__Given data__:
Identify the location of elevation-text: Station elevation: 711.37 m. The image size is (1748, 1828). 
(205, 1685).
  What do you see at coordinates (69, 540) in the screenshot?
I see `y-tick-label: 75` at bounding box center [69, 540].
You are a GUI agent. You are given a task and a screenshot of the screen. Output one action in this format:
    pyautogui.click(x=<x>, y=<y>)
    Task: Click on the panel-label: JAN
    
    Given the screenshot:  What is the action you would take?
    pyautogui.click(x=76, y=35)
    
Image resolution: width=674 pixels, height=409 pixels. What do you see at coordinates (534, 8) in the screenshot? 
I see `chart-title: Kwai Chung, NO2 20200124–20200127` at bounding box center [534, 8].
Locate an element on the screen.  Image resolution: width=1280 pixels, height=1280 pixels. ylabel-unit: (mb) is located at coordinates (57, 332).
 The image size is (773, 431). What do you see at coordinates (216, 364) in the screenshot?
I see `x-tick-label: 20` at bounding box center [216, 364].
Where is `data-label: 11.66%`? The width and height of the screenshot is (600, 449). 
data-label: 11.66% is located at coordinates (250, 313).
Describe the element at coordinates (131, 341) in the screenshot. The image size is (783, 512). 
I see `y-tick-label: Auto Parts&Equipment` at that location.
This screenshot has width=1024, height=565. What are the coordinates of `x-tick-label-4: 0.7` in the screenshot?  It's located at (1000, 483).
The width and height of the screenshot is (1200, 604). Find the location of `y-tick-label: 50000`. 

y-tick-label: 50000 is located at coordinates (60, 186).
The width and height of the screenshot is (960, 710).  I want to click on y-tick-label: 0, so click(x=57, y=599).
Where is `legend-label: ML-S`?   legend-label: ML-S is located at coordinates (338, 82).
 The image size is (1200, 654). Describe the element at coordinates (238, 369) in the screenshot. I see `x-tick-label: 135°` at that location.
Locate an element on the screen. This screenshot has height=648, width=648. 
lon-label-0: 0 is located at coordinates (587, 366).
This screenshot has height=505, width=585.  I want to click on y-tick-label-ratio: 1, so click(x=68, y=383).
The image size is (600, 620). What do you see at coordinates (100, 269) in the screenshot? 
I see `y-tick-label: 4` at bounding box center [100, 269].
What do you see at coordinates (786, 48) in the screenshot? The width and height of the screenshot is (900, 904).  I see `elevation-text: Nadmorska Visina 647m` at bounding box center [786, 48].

__Directive__:
Please reproduce the material starting at the line that has "coordinates (57, 332)." and ending after the line that has "y-tick-label: 50000 is", substituting "Identify" for "Describe" and keeping everything else unchanged.

__Finished task__:
Locate an element on the screen.  Image resolution: width=1280 pixels, height=1280 pixels. ylabel-unit: (mb) is located at coordinates (57, 332).
 The image size is (773, 431). What do you see at coordinates (216, 364) in the screenshot?
I see `x-tick-label: 20` at bounding box center [216, 364].
Where is `data-label: 11.66%`? The width and height of the screenshot is (600, 449). 
data-label: 11.66% is located at coordinates (250, 313).
Identify the element at coordinates (131, 341) in the screenshot. The image size is (783, 512). 
I see `y-tick-label: Auto Parts&Equipment` at that location.
This screenshot has width=1024, height=565. What are the coordinates of `x-tick-label-4: 0.7` in the screenshot?  It's located at (1000, 483).
The width and height of the screenshot is (1200, 604). Find the location of `y-tick-label: 50000`. 

y-tick-label: 50000 is located at coordinates (60, 186).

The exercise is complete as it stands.